> _Problem requirements_:
Write out the whole listing below so that every line matches exactly.

> _Data listing_:
====
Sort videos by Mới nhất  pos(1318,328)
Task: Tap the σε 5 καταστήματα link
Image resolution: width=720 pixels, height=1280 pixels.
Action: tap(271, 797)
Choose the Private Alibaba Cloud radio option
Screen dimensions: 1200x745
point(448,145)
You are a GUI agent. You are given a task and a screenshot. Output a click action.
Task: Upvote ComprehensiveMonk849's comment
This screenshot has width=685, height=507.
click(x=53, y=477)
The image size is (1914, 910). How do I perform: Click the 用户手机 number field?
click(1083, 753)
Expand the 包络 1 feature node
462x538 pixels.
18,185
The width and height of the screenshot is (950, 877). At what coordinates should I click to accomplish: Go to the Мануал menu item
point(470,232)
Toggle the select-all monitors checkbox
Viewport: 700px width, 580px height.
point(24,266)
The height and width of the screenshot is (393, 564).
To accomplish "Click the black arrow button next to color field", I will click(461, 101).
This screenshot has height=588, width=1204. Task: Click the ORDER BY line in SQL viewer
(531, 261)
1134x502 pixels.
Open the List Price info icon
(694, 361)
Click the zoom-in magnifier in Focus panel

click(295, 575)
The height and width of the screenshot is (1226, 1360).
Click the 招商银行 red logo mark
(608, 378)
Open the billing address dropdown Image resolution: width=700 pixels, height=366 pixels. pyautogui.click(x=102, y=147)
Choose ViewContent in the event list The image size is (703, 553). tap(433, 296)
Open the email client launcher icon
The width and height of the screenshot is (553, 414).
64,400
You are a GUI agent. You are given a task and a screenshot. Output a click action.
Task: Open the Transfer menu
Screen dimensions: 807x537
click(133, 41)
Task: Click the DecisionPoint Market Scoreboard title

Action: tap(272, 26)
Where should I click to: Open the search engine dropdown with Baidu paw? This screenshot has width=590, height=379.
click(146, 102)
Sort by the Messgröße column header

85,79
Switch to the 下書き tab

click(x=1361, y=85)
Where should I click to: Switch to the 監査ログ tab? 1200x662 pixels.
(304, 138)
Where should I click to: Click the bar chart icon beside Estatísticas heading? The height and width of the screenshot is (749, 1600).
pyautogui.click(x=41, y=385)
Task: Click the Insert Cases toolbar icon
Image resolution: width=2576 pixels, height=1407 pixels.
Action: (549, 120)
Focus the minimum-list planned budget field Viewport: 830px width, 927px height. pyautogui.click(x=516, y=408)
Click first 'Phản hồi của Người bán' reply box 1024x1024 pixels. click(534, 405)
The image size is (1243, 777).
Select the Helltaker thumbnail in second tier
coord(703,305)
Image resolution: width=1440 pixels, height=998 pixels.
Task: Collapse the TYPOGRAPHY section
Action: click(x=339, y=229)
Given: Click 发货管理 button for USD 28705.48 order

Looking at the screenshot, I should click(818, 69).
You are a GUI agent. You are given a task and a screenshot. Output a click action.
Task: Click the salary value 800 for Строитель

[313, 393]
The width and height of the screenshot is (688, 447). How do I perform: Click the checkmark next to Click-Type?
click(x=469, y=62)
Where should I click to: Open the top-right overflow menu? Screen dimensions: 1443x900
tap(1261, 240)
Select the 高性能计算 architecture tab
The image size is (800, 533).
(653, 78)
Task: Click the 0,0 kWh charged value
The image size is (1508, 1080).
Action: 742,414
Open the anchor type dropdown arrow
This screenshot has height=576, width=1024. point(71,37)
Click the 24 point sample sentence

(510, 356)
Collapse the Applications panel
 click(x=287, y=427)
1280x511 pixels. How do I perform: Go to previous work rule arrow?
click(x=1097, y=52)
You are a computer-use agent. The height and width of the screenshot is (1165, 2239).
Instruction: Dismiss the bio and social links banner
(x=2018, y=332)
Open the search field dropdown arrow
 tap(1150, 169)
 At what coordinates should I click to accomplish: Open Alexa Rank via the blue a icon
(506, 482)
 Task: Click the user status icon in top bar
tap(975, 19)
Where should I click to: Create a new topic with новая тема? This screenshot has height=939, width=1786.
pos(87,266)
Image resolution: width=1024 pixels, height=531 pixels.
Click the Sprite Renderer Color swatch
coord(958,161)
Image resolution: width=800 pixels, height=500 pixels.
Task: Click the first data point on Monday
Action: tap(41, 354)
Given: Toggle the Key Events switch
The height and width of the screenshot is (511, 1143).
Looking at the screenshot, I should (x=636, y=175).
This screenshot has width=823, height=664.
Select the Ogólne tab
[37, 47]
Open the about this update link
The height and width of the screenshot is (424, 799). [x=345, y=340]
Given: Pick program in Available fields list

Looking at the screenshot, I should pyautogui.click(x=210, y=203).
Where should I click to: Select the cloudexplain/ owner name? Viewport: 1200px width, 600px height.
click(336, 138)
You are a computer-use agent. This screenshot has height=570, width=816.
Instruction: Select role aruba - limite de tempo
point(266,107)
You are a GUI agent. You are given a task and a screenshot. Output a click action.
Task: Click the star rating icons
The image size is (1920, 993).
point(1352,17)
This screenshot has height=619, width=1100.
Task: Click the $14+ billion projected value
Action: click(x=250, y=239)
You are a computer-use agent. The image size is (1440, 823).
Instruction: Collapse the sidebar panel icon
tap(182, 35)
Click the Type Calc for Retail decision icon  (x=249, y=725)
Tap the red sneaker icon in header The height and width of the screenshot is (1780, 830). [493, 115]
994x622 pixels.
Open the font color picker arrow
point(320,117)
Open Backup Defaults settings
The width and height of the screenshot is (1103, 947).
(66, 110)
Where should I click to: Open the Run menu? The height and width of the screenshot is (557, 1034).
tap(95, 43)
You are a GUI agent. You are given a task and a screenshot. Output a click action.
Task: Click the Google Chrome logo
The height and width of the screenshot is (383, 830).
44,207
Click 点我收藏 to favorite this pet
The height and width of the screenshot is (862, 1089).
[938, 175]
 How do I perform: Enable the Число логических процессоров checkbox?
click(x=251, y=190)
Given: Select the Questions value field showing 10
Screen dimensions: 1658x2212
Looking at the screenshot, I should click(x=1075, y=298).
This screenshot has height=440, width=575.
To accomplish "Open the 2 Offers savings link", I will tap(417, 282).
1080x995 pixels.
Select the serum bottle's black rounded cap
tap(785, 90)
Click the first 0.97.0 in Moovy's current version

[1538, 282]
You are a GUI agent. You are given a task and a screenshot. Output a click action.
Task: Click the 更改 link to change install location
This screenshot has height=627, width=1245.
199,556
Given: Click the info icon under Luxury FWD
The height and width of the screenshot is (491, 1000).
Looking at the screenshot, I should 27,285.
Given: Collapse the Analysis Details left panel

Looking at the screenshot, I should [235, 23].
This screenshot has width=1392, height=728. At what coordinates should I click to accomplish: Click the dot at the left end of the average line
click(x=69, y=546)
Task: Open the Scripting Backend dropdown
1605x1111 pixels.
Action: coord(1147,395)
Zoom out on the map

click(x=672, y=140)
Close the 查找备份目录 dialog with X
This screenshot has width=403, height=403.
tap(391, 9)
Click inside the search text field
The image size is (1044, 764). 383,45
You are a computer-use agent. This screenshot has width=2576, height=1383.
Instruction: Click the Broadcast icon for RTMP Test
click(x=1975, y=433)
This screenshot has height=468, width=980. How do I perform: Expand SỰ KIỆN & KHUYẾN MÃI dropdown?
====
> _Your response_:
Sort videos by Mới nhất  pos(1318,328)
Task: Tap the σε 5 καταστήματα link
Image resolution: width=720 pixels, height=1280 pixels.
Action: tap(271, 797)
Choose the Private Alibaba Cloud radio option
Screen dimensions: 1200x745
point(448,145)
You are a GUI agent. You are given a task and a screenshot. Output a click action.
Task: Upvote ComprehensiveMonk849's comment
This screenshot has width=685, height=507.
click(x=53, y=477)
The image size is (1914, 910). How do I perform: Click the 用户手机 number field?
click(1083, 753)
Expand the 包络 1 feature node
462x538 pixels.
18,185
The width and height of the screenshot is (950, 877). At what coordinates should I click to accomplish: Go to the Мануал menu item
point(470,232)
Toggle the select-all monitors checkbox
Viewport: 700px width, 580px height.
point(24,266)
The height and width of the screenshot is (393, 564).
To accomplish "Click the black arrow button next to color field", I will click(461, 101).
This screenshot has height=588, width=1204. Task: Click the ORDER BY line in SQL viewer
(531, 261)
1134x502 pixels.
Open the List Price info icon
(694, 361)
Click the zoom-in magnifier in Focus panel

click(295, 575)
The height and width of the screenshot is (1226, 1360).
Click the 招商银行 red logo mark
(608, 378)
Open the billing address dropdown Image resolution: width=700 pixels, height=366 pixels. pyautogui.click(x=102, y=147)
Choose ViewContent in the event list The image size is (703, 553). tap(433, 296)
Open the email client launcher icon
The width and height of the screenshot is (553, 414).
64,400
You are a GUI agent. You are given a task and a screenshot. Output a click action.
Task: Open the Transfer menu
Screen dimensions: 807x537
click(133, 41)
Task: Click the DecisionPoint Market Scoreboard title

Action: tap(272, 26)
Where should I click to: Open the search engine dropdown with Baidu paw? This screenshot has width=590, height=379.
click(146, 102)
Sort by the Messgröße column header

85,79
Switch to the 下書き tab

click(x=1361, y=85)
Where should I click to: Switch to the 監査ログ tab? 1200x662 pixels.
(304, 138)
Where should I click to: Click the bar chart icon beside Estatísticas heading? The height and width of the screenshot is (749, 1600).
pyautogui.click(x=41, y=385)
Task: Click the Insert Cases toolbar icon
Image resolution: width=2576 pixels, height=1407 pixels.
Action: (549, 120)
Focus the minimum-list planned budget field Viewport: 830px width, 927px height. pyautogui.click(x=516, y=408)
Click first 'Phản hồi của Người bán' reply box 1024x1024 pixels. click(534, 405)
The image size is (1243, 777).
Select the Helltaker thumbnail in second tier
coord(703,305)
Image resolution: width=1440 pixels, height=998 pixels.
Task: Collapse the TYPOGRAPHY section
Action: click(x=339, y=229)
Given: Click 发货管理 button for USD 28705.48 order

Looking at the screenshot, I should click(818, 69).
You are a GUI agent. You are given a task and a screenshot. Output a click action.
Task: Click the salary value 800 for Строитель

[313, 393]
The width and height of the screenshot is (688, 447). How do I perform: Click the checkmark next to Click-Type?
click(x=469, y=62)
Where should I click to: Open the top-right overflow menu? Screen dimensions: 1443x900
tap(1261, 240)
Select the 高性能计算 architecture tab
The image size is (800, 533).
(653, 78)
Task: Click the 0,0 kWh charged value
The image size is (1508, 1080).
Action: 742,414
Open the anchor type dropdown arrow
This screenshot has height=576, width=1024. point(71,37)
Click the 24 point sample sentence

(510, 356)
Collapse the Applications panel
 click(x=287, y=427)
1280x511 pixels. How do I perform: Go to previous work rule arrow?
click(x=1097, y=52)
You are a computer-use agent. The height and width of the screenshot is (1165, 2239).
Instruction: Dismiss the bio and social links banner
(x=2018, y=332)
Open the search field dropdown arrow
 tap(1150, 169)
 At what coordinates should I click to accomplish: Open Alexa Rank via the blue a icon
(506, 482)
 Task: Click the user status icon in top bar
tap(975, 19)
Where should I click to: Create a new topic with новая тема? This screenshot has height=939, width=1786.
pos(87,266)
Image resolution: width=1024 pixels, height=531 pixels.
Click the Sprite Renderer Color swatch
coord(958,161)
Image resolution: width=800 pixels, height=500 pixels.
Task: Click the first data point on Monday
Action: tap(41, 354)
Given: Toggle the Key Events switch
The height and width of the screenshot is (511, 1143).
Looking at the screenshot, I should (x=636, y=175).
This screenshot has width=823, height=664.
Select the Ogólne tab
[37, 47]
Open the about this update link
The height and width of the screenshot is (424, 799). [x=345, y=340]
Given: Pick program in Available fields list

Looking at the screenshot, I should pyautogui.click(x=210, y=203).
Where should I click to: Select the cloudexplain/ owner name? Viewport: 1200px width, 600px height.
click(336, 138)
You are a computer-use agent. This screenshot has height=570, width=816.
Instruction: Select role aruba - limite de tempo
point(266,107)
You are a GUI agent. You are given a task and a screenshot. Output a click action.
Task: Click the star rating icons
The image size is (1920, 993).
point(1352,17)
This screenshot has height=619, width=1100.
Task: Click the $14+ billion projected value
Action: click(x=250, y=239)
You are a computer-use agent. The image size is (1440, 823).
Instruction: Collapse the sidebar panel icon
tap(182, 35)
Click the Type Calc for Retail decision icon  (x=249, y=725)
Tap the red sneaker icon in header The height and width of the screenshot is (1780, 830). [493, 115]
994x622 pixels.
Open the font color picker arrow
point(320,117)
Open Backup Defaults settings
The width and height of the screenshot is (1103, 947).
(66, 110)
Where should I click to: Open the Run menu? The height and width of the screenshot is (557, 1034).
tap(95, 43)
You are a GUI agent. You are given a task and a screenshot. Output a click action.
Task: Click the Google Chrome logo
The height and width of the screenshot is (383, 830).
44,207
Click 点我收藏 to favorite this pet
The height and width of the screenshot is (862, 1089).
[938, 175]
 How do I perform: Enable the Число логических процессоров checkbox?
click(x=251, y=190)
Given: Select the Questions value field showing 10
Screen dimensions: 1658x2212
Looking at the screenshot, I should click(x=1075, y=298).
This screenshot has height=440, width=575.
To accomplish "Open the 2 Offers savings link", I will tap(417, 282).
1080x995 pixels.
Select the serum bottle's black rounded cap
tap(785, 90)
Click the first 0.97.0 in Moovy's current version

[1538, 282]
You are a GUI agent. You are given a task and a screenshot. Output a click action.
Task: Click the 更改 link to change install location
This screenshot has height=627, width=1245.
199,556
Given: Click the info icon under Luxury FWD
The height and width of the screenshot is (491, 1000).
Looking at the screenshot, I should 27,285.
Given: Collapse the Analysis Details left panel

Looking at the screenshot, I should [235, 23].
This screenshot has width=1392, height=728. At what coordinates should I click to accomplish: Click the dot at the left end of the average line
click(x=69, y=546)
Task: Open the Scripting Backend dropdown
1605x1111 pixels.
Action: coord(1147,395)
Zoom out on the map

click(x=672, y=140)
Close the 查找备份目录 dialog with X
This screenshot has width=403, height=403.
tap(391, 9)
Click inside the search text field
The image size is (1044, 764). 383,45
You are a computer-use agent. This screenshot has width=2576, height=1383.
Instruction: Click the Broadcast icon for RTMP Test
click(x=1975, y=433)
This screenshot has height=468, width=980. How do I perform: Expand SỰ KIỆN & KHUYẾN MÃI dropdown?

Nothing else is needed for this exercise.